Which version of Elasticsearch are you using?

ES version is 5.3

@Igor_Motov Can you please take a look at it.

Thanks in advance!

This forum is manned by volunteers, so please do not ping people not already involved in the thread.

1 Like

What type of hardware are you running on? What type of storage?

Are these errors related to the hardware configurations? Why would I see these errors?
I am using SSD drives for storage.

My guess was that it was related to a slow file system, e.g. a slow or congested SAN, so I am a bit surprised if you are seeing this with locally attached SSDs.

Do you have any idea why this would happen?

Can you confirm that you are using locally attached SSDs? What does iostat -x report?

iostat -x
Linux 4.9.27-14.33.amzn1.x86_64 (ip-10-212-32-78) 10/08/2017 x86_64 (64 CPU)

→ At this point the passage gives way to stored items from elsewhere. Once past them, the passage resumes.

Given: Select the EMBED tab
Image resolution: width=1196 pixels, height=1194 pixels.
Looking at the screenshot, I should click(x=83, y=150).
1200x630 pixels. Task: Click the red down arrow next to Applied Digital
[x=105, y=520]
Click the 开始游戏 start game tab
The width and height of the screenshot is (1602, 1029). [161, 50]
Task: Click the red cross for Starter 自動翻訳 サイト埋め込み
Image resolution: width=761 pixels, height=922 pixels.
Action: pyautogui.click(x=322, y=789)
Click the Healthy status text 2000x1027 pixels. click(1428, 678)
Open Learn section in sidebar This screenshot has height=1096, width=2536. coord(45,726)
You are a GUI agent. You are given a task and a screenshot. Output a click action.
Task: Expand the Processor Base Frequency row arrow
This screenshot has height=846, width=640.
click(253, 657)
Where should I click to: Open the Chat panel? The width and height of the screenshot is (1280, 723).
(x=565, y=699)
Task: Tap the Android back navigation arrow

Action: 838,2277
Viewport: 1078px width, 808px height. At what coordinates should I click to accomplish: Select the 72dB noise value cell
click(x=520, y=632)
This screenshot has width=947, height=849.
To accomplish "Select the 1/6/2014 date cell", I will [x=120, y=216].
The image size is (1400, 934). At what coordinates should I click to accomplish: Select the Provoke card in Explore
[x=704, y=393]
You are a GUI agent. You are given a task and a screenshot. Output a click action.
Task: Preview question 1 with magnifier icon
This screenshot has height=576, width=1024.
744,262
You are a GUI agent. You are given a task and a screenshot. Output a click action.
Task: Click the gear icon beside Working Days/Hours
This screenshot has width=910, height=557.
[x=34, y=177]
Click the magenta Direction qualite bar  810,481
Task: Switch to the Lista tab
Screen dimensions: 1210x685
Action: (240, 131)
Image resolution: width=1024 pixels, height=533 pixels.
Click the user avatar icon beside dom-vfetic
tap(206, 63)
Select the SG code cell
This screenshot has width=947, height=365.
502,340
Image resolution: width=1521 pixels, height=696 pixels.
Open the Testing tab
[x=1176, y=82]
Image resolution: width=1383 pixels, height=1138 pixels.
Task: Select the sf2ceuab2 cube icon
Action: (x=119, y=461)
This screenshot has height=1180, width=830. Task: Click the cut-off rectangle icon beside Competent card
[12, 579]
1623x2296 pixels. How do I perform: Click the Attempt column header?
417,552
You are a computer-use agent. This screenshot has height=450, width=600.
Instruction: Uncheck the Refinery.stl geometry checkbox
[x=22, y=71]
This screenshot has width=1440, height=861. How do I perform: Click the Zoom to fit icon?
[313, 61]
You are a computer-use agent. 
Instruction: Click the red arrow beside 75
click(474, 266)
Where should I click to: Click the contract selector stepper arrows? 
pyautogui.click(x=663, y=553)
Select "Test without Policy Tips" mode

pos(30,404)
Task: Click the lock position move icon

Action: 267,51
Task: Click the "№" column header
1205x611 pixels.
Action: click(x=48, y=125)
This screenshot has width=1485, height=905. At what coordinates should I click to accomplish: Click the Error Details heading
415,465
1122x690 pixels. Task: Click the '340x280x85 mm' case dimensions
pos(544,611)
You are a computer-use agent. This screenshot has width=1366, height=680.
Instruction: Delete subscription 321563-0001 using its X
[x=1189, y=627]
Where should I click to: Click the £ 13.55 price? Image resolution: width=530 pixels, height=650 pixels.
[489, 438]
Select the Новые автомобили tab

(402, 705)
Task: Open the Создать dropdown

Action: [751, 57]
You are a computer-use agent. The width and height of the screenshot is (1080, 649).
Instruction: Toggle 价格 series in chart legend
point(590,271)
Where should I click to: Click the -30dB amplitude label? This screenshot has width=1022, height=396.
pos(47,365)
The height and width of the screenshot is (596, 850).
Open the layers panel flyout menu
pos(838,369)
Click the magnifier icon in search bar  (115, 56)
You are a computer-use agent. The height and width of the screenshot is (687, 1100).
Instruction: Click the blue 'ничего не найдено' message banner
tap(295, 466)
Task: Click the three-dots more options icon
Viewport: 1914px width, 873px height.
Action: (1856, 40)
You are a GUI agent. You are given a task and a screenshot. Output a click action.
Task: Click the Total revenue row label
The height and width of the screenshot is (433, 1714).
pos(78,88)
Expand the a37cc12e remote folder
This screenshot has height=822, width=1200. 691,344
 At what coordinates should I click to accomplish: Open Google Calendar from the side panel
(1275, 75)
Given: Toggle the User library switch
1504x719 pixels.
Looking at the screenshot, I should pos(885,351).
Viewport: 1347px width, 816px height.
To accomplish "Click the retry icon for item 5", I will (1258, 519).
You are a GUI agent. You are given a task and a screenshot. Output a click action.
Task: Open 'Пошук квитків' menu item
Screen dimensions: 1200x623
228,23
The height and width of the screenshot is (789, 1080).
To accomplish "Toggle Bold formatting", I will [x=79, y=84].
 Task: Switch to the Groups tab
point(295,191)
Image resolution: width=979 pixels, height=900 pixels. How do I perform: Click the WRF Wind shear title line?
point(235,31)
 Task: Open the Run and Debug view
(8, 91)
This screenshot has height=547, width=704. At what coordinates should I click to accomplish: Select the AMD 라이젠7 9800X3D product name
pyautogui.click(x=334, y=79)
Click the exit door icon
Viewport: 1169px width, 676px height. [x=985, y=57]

avg-cpu: %user %nice %system %iowait %steal %idle
6.74 0.00 0.28 0.01 0.00 92.96

Device: rrqm/s wrqm/s r/s w/s rsec/s wsec/s avgrq-sz avgqu-sz await svctm %util
xvda 0.00 1.64 0.09 1.07 3.03 35.01 33.03 0.02 16.16 4.04 0.47
nvme0n1 0.22 7.80 17.02 25.71 4245.52 11408.52 366.34 0.10 2.25 0.19 0.79
nvme1n1 0.22 7.22 16.92 24.38 4243.19 11384.88 378.41 0.10 2.48 0.19 0.79
nvme2n1 0.22 7.15 16.89 24.20 4238.47 11377.55 380.04 0.10 2.37 0.19 0.79
nvme3n1 0.22 7.14 16.88 24.17 4233.38 11371.72 380.17 0.10 2.42 0.19 0.78
nvme4n1 0.22 7.14 16.86 24.32 4228.92 11367.81 378.68 0.10 2.33 0.19 0.78
nvme5n1 0.23 7.13 16.83 24.06 4220.99 11358.09 381.06 0.10 2.50 0.19 0.78
nvme6n1 0.23 7.15 16.80 24.03 4214.84 11352.03 381.20 0.10 2.34 0.19 0.78
nvme7n1 0.23 7.11 16.77 23.97 4207.35 11343.69 381.76 0.10 2.40 0.19 0.78

Do you think I should create an issue with elastic?

It might be worth waiting a few days to see if anyone else chimes in.

This topic was automatically closed 28 days after the last reply. New replies are no longer allowed.